[WORK INSTRUCTION] Every entry that follows should be reproduced exactly.

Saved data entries
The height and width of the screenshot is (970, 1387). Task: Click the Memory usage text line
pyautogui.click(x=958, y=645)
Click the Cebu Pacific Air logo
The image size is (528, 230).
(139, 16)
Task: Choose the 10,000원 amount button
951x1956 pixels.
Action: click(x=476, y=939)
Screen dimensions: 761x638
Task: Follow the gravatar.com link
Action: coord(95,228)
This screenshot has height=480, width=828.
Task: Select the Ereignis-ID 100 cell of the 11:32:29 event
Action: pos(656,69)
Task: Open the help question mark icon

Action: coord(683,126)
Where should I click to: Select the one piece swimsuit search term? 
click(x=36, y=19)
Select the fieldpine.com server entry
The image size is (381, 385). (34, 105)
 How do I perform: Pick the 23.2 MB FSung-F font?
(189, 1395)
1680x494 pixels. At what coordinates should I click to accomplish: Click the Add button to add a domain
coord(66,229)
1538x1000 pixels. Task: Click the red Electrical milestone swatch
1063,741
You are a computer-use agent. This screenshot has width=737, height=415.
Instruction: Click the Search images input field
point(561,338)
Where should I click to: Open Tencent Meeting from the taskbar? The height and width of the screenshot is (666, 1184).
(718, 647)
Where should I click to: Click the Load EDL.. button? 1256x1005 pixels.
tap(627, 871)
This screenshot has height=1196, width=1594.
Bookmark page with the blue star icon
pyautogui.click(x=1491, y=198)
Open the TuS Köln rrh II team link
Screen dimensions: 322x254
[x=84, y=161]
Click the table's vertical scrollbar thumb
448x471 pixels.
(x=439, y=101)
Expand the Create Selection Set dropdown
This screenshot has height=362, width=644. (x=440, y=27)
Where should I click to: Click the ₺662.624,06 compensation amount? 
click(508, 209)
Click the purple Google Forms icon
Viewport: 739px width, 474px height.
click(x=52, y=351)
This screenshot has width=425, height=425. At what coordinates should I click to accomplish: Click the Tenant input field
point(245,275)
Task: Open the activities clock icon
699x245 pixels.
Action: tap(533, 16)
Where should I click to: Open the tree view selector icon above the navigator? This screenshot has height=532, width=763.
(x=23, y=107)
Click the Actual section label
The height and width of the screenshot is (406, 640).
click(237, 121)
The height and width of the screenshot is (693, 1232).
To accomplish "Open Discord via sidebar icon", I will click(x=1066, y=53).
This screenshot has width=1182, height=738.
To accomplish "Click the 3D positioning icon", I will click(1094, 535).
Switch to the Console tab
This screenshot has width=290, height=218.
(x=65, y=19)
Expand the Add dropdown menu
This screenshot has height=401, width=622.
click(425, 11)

[EXERCISE OUTPUT]
The height and width of the screenshot is (970, 1387). Task: Click the Memory usage text line
pyautogui.click(x=958, y=645)
Click the Cebu Pacific Air logo
The image size is (528, 230).
(139, 16)
Task: Choose the 10,000원 amount button
951x1956 pixels.
Action: click(x=476, y=939)
Screen dimensions: 761x638
Task: Follow the gravatar.com link
Action: coord(95,228)
This screenshot has height=480, width=828.
Task: Select the Ereignis-ID 100 cell of the 11:32:29 event
Action: pos(656,69)
Task: Open the help question mark icon

Action: coord(683,126)
Where should I click to: Select the one piece swimsuit search term? 
click(x=36, y=19)
Select the fieldpine.com server entry
The image size is (381, 385). (34, 105)
 How do I perform: Pick the 23.2 MB FSung-F font?
(189, 1395)
1680x494 pixels. At what coordinates should I click to accomplish: Click the Add button to add a domain
coord(66,229)
1538x1000 pixels. Task: Click the red Electrical milestone swatch
1063,741
You are a computer-use agent. This screenshot has width=737, height=415.
Instruction: Click the Search images input field
point(561,338)
Where should I click to: Open Tencent Meeting from the taskbar? The height and width of the screenshot is (666, 1184).
(718, 647)
Where should I click to: Click the Load EDL.. button? 1256x1005 pixels.
tap(627, 871)
This screenshot has height=1196, width=1594.
Bookmark page with the blue star icon
pyautogui.click(x=1491, y=198)
Open the TuS Köln rrh II team link
Screen dimensions: 322x254
[x=84, y=161]
Click the table's vertical scrollbar thumb
448x471 pixels.
(x=439, y=101)
Expand the Create Selection Set dropdown
This screenshot has height=362, width=644. (x=440, y=27)
Where should I click to: Click the ₺662.624,06 compensation amount? 
click(508, 209)
Click the purple Google Forms icon
Viewport: 739px width, 474px height.
click(x=52, y=351)
This screenshot has width=425, height=425. At what coordinates should I click to accomplish: Click the Tenant input field
point(245,275)
Task: Open the activities clock icon
699x245 pixels.
Action: tap(533, 16)
Where should I click to: Open the tree view selector icon above the navigator? This screenshot has height=532, width=763.
(x=23, y=107)
Click the Actual section label
The height and width of the screenshot is (406, 640).
click(237, 121)
The height and width of the screenshot is (693, 1232).
To accomplish "Open Discord via sidebar icon", I will click(x=1066, y=53).
This screenshot has width=1182, height=738.
To accomplish "Click the 3D positioning icon", I will click(1094, 535).
Switch to the Console tab
This screenshot has width=290, height=218.
(x=65, y=19)
Expand the Add dropdown menu
This screenshot has height=401, width=622.
click(425, 11)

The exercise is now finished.